Farmstead’s pricing and service strategy involves spinning up a flywheel of proprietary systems and machine learning software that results in efficiency feeding consumer demand, and vice versa. The company uses artificial intelligence to optimize its ordering and prevent overbuying, which offers the added benefit of ensuring fresher products. Its San Francisco delivery hub sees just 2% of food go to waste. The company also employs its own picking and delivery routing technology — part of the Grocery OS system it’s marketing to other grocers — that shaves costs, which it can in turn plow into pricing.
The more customers it handles, the better the system gets at ordering and predicting demand, Elankumaran said. "The system knows to be careful about buying too much basil because basil is expensive and highly perishable, but it can order a lot of milk because it moves fast."
To keep operational costs down, Farmstead also makes sure to grow into the markets where it lands. Its Charlotte warehouse can handle more than 4,000 orders a day, but it started out with enough pickers and drivers to handle around 100 orders. Elankumaran declined to note how many daily orders the facility currently processes.
Online grocery services have a reputation for being costly to operate. Elankumaran noted this is certainly the case for brick-and-mortar grocers, which have to sidestep their way into the business. But pure-play grocers don’t have the same structural burdens.
"A supermarket costs somewhere between $5 million to $10 million minimum to open the doors on day one, and it takes two years to get to a break-even point," Elankumaran said. "But we're talking about very low hundreds of thousands of dollars in total cap [expenditure] and on day one we need only spend about $100,000 to open the doors."
Farmstead has so far raised $14.5 million through investors like Y Combinator and Aidenlair Capital.
E-commerce consulting firm Brick Meets Click noted in a recent blog post that Farmstead’s mass-market model, which doesn’t yet rely on robotics, is worth watching. “They are important to watch because their focus on cracking the grocery delivery profitability challenge appears to be working,” the firm wrote.
Farmstead's early wins are by no means a guarantee of success. In each of its new markets it will face the unenviable task of prying shoppers away from legacy grocers. In North Carolina, it faces off against Publix, Lidl, Walmart and numerous other competitors that have large marketing budgets and can drive down pricing to compete. In Austin, it will have to convince shoppers to divert dollars away from ultra-popular H-E-B and beloved local grocers.
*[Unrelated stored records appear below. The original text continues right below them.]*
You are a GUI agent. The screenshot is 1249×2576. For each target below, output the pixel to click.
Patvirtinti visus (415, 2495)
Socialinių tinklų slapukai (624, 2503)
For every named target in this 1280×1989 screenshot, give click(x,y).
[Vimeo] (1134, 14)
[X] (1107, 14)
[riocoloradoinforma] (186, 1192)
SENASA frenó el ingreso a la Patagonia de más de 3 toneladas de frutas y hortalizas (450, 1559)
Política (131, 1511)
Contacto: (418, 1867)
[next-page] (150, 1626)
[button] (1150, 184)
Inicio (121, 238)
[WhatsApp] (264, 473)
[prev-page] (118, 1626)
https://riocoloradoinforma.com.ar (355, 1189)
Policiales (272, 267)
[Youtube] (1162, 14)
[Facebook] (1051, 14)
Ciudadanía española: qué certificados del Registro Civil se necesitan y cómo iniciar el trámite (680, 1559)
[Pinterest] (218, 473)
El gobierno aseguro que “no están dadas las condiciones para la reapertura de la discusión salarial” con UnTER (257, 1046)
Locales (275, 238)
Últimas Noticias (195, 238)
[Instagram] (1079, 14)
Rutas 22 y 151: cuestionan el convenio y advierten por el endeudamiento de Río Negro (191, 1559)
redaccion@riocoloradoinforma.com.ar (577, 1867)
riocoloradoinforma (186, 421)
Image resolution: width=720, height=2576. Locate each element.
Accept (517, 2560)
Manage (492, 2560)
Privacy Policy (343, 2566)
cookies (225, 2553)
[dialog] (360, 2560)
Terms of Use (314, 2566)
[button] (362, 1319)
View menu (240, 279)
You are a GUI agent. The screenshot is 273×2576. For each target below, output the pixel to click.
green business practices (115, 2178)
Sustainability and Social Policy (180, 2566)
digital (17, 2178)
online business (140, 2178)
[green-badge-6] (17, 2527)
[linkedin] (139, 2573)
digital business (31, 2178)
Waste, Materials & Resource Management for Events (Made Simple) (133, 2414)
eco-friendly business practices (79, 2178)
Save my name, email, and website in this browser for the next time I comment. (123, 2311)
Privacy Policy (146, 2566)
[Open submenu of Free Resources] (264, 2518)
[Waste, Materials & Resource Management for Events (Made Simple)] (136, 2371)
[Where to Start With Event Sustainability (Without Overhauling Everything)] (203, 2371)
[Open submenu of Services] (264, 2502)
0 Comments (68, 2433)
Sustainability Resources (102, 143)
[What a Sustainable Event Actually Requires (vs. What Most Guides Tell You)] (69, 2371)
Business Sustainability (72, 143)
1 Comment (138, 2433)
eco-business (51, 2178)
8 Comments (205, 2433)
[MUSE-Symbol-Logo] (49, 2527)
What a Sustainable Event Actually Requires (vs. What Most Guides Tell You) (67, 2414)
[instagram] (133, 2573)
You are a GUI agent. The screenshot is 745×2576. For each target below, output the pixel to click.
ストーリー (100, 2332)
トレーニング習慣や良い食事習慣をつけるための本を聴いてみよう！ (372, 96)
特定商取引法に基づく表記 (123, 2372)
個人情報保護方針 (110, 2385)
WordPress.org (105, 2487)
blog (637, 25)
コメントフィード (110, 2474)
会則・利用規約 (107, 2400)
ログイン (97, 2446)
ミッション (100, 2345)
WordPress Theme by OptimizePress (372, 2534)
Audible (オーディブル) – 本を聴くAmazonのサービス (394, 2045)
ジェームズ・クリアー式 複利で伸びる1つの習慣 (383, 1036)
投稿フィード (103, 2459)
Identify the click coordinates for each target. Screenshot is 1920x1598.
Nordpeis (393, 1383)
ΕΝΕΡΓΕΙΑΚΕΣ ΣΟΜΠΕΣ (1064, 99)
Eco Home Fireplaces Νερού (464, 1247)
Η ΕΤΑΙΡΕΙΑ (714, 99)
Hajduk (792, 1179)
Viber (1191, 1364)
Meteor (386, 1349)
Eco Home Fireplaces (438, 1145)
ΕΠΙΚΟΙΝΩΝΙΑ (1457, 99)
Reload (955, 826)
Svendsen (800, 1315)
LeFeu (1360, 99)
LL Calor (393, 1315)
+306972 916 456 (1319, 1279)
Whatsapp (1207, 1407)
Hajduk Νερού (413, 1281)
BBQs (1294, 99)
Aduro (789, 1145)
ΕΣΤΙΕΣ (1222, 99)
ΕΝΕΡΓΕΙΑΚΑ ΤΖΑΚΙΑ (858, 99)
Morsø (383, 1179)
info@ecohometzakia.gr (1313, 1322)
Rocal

But Elankumaran said the pandemic has created a whole new playing field in online grocery. Bolstered by strong early results, he said Farmstead will continue trying to prove its theory that e-grocery is a service the majority of U.S. consumers will adopt long-term.
“We're trying to shape a new profile of local shopper who cares about price, who cares about quality, who cares about convenience, that is somewhat distinct and adjacent to the profiles that are already out there of who the U.S. shopper is," Elankumaran said. "I think nobody honestly really knows what the U.S. grocery shopper looks like anymore. And history is not a good guide."